I purchased two of their signals at the york show.Their siginals have a sensor on the side of them that activates the three color light to change colors as the train passes. The three color signal worked as it should. I also purchased a semaphore signal that should have changed colors and made the signal to show that the track was not clear. But the gears inside did not work and the signal arm never worked the way it was intended. I sent it back two times and also called the owner of the product and told him what was happening he said he would fix it or replace it but after sending it back twice he sent me the same one back. Both times the action of the arm was worse. The last time he sent it to me and it did not work i called him and told him that the semaphore signal was junk and i would be sending back to the dealer i purchased it from for a refund. I,am posting this to see if there are any other people that have had this trouble with this product. The product name is z-stuff for trains.


----------



## aceinspp (Jan 2, 2008)

I have several of their 3 color signals and the only thing I noticed is in bright sun the signals will not change colors when the train passes by. Later in the day they work fine. I did not purchase any of the semaphore signals. So i do not know if this was a problem or not. Later RJD


----------



## John J (Dec 29, 2007)

What voltage where you feeding it? Was it rock solid or could the supply be loading down 

JJ


----------



## ConrailRay (Jan 2, 2008)

Pete, Can you describe what you mean by "the action of the arm" ?? ie, smoothness, doesn't stop at proper position points, etc? 
I don't have any but saw them at the eclsts and the semaphores are powered by a small servo. The uproc sends signals to the servo to control speed and position and if you try to make it move too slowly, creates a slight jerky motion, but they looked ok moving at the booth. Servos also suck up more current then you would think, so not sure of the rating on the wall-wart they provide or battery you used. 

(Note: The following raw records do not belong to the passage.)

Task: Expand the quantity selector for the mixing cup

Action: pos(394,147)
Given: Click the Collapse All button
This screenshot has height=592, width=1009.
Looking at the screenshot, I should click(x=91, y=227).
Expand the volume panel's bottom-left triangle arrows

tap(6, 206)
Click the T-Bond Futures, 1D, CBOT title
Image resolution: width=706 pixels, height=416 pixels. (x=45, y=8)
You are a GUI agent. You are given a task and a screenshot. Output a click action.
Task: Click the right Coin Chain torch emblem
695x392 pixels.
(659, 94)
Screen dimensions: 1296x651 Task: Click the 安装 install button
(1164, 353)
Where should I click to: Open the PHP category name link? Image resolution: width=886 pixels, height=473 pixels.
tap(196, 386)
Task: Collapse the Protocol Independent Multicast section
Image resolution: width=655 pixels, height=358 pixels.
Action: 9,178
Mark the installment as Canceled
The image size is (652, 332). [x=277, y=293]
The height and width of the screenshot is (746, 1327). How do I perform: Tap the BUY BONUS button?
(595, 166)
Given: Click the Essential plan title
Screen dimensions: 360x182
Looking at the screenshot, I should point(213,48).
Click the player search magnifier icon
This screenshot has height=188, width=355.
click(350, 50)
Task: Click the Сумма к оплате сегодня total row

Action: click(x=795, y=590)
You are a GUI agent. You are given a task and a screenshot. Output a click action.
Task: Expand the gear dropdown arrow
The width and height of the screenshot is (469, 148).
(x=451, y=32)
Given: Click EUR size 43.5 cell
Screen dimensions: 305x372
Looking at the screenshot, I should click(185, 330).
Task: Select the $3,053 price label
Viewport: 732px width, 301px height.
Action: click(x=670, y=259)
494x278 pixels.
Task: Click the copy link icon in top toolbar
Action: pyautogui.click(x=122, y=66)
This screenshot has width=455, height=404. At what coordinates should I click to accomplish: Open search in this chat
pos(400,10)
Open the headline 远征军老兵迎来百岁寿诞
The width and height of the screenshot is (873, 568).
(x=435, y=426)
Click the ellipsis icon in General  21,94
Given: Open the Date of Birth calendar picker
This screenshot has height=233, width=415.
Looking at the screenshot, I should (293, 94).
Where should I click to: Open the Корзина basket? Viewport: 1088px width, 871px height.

RJD, I think they use an infrared LED and receiver. The sun will mess this up big time if they didn't program in a specific pulse rate to monitor, and even then the suns IR could still cause issues at certain angles. 

-Ray


----------



## pete (Jan 2, 2008)

JJ they run off 9v battery. Ray the semaphore one that i had has a worm gear that drives a round gear that operates the red arm or signal and that is where the trouble was the red arm never worked the way it was intended.


----------



## Adam Anderson (Apr 21, 2011)

These units always looked a little large to me, Ive always thought the S and B units looked better, I guess only the insider can tell what they prefer.


----------



## mgilger (Feb 22, 2008)

I should have posted this several months ago.

I bought 2 of these units with the 3 lights, not the semaphores, several months ago. I found out to operate reliably you need to raise the height of the unit so the sensor hits the flat surface of the passing cars. In my case, that meant I had to build a base and raise the unit by 3/4 inches. It works best if it sees a flat surface. I also built a little sun shad over the top of the sensor to keep sun light from degrading the returned signal. I power mine from the 24volts on my track and that required a small dropping resistor be installed in the base of the unit to get the voltage below 18 volts. This is what they say is the maximum operating voltage. I'm now very happy with the performance.










Regards,
Mark

*http://mmg-garden-rr.webs.com *


----------